_Exercise input_

--------------------------------------------------

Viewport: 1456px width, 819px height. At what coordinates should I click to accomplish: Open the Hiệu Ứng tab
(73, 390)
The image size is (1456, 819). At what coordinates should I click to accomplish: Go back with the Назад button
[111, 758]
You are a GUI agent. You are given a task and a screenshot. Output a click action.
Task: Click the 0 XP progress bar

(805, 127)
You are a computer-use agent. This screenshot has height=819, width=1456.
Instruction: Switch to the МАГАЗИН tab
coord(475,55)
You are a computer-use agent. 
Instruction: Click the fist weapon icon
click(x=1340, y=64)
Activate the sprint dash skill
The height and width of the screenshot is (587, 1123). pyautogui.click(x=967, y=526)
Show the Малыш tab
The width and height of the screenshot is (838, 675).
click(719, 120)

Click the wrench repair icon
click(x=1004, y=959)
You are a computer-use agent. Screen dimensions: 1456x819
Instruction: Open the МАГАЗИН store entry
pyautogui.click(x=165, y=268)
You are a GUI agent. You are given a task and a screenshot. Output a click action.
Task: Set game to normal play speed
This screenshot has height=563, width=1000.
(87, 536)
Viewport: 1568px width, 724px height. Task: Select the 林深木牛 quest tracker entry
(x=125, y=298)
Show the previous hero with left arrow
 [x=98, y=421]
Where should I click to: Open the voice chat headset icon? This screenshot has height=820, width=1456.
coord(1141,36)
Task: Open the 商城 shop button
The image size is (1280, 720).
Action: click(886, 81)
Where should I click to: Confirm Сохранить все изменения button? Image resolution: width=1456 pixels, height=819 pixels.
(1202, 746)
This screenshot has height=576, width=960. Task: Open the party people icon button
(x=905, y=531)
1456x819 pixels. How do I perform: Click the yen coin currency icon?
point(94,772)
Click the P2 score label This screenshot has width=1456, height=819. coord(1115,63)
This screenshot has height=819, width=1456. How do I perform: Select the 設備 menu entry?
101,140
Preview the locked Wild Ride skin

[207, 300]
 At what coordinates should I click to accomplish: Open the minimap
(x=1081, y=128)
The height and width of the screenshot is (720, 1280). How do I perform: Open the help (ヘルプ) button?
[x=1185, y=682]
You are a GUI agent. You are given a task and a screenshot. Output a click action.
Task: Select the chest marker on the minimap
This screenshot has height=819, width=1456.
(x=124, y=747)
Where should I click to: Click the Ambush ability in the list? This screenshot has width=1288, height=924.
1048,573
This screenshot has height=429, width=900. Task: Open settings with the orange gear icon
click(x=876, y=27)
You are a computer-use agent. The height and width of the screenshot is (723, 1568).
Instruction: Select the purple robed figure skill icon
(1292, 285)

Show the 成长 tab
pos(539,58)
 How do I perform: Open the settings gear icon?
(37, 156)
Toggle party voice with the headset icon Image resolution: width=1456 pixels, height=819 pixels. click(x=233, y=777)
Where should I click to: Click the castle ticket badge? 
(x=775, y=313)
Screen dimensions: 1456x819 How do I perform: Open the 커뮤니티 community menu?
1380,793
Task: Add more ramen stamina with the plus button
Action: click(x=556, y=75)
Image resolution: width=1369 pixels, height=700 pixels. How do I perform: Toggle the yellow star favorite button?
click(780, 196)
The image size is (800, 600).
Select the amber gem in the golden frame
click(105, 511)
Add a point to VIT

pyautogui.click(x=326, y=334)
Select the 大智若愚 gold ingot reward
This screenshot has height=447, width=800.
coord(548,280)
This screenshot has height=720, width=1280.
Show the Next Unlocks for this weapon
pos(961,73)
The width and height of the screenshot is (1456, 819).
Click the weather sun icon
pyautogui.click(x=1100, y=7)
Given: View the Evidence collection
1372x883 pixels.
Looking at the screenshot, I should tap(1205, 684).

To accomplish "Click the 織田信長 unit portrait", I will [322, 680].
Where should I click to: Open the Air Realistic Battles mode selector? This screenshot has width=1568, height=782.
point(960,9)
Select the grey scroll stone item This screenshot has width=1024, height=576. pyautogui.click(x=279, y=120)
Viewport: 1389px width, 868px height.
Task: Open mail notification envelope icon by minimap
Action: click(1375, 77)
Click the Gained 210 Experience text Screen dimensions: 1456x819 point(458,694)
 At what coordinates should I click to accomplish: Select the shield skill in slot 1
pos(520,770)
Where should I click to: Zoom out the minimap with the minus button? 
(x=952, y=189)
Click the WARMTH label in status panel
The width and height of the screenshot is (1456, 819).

--------------------------------------------------

_Challenge_
Reproduce the listing above, changing "computer-use agent" to "desktop agent" wherever it occurs and leaving everything else unaltered.

_Response below_
Viewport: 1456px width, 819px height. At what coordinates should I click to accomplish: Open the Hiệu Ứng tab
(73, 390)
The image size is (1456, 819). At what coordinates should I click to accomplish: Go back with the Назад button
[111, 758]
You are a GUI agent. You are given a task and a screenshot. Output a click action.
Task: Click the 0 XP progress bar

(805, 127)
You are a desktop agent. This screenshot has height=819, width=1456.
Instruction: Switch to the МАГАЗИН tab
coord(475,55)
You are a desktop agent. 
Instruction: Click the fist weapon icon
click(x=1340, y=64)
Activate the sprint dash skill
The height and width of the screenshot is (587, 1123). pyautogui.click(x=967, y=526)
Show the Малыш tab
The width and height of the screenshot is (838, 675).
click(719, 120)

Click the wrench repair icon
click(x=1004, y=959)
You are a desktop agent. Screen dimensions: 1456x819
Instruction: Open the МАГАЗИН store entry
pyautogui.click(x=165, y=268)
You are a GUI agent. You are given a task and a screenshot. Output a click action.
Task: Set game to normal play speed
This screenshot has height=563, width=1000.
(87, 536)
Viewport: 1568px width, 724px height. Task: Select the 林深木牛 quest tracker entry
(x=125, y=298)
Show the previous hero with left arrow
 [x=98, y=421]
Where should I click to: Open the voice chat headset icon? This screenshot has height=820, width=1456.
coord(1141,36)
Task: Open the 商城 shop button
The image size is (1280, 720).
Action: click(886, 81)
Where should I click to: Confirm Сохранить все изменения button? Image resolution: width=1456 pixels, height=819 pixels.
(1202, 746)
This screenshot has height=576, width=960. Task: Open the party people icon button
(x=905, y=531)
1456x819 pixels. How do I perform: Click the yen coin currency icon?
point(94,772)
Click the P2 score label This screenshot has width=1456, height=819. coord(1115,63)
This screenshot has height=819, width=1456. How do I perform: Select the 設備 menu entry?
101,140
Preview the locked Wild Ride skin

[207, 300]
 At what coordinates should I click to accomplish: Open the minimap
(x=1081, y=128)
The height and width of the screenshot is (720, 1280). How do I perform: Open the help (ヘルプ) button?
[x=1185, y=682]
You are a GUI agent. You are given a task and a screenshot. Output a click action.
Task: Select the chest marker on the minimap
This screenshot has height=819, width=1456.
(x=124, y=747)
Where should I click to: Click the Ambush ability in the list? This screenshot has width=1288, height=924.
1048,573
This screenshot has height=429, width=900. Task: Open settings with the orange gear icon
click(x=876, y=27)
You are a desktop agent. The height and width of the screenshot is (723, 1568).
Instruction: Select the purple robed figure skill icon
(1292, 285)

Show the 成长 tab
pos(539,58)
 How do I perform: Open the settings gear icon?
(37, 156)
Toggle party voice with the headset icon Image resolution: width=1456 pixels, height=819 pixels. click(x=233, y=777)
Where should I click to: Click the castle ticket badge? 
(x=775, y=313)
Screen dimensions: 1456x819 How do I perform: Open the 커뮤니티 community menu?
1380,793
Task: Add more ramen stamina with the plus button
Action: click(x=556, y=75)
Image resolution: width=1369 pixels, height=700 pixels. How do I perform: Toggle the yellow star favorite button?
click(780, 196)
The image size is (800, 600).
Select the amber gem in the golden frame
click(105, 511)
Add a point to VIT

pyautogui.click(x=326, y=334)
Select the 大智若愚 gold ingot reward
This screenshot has height=447, width=800.
coord(548,280)
This screenshot has height=720, width=1280.
Show the Next Unlocks for this weapon
pos(961,73)
The width and height of the screenshot is (1456, 819).
Click the weather sun icon
pyautogui.click(x=1100, y=7)
Given: View the Evidence collection
1372x883 pixels.
Looking at the screenshot, I should tap(1205, 684).

To accomplish "Click the 織田信長 unit portrait", I will [322, 680].
Where should I click to: Open the Air Realistic Battles mode selector? This screenshot has width=1568, height=782.
point(960,9)
Select the grey scroll stone item This screenshot has width=1024, height=576. pyautogui.click(x=279, y=120)
Viewport: 1389px width, 868px height.
Task: Open mail notification envelope icon by minimap
Action: click(1375, 77)
Click the Gained 210 Experience text Screen dimensions: 1456x819 point(458,694)
 At what coordinates should I click to accomplish: Select the shield skill in slot 1
pos(520,770)
Where should I click to: Zoom out the minimap with the minus button? 
(x=952, y=189)
Click the WARMTH label in status panel
The width and height of the screenshot is (1456, 819).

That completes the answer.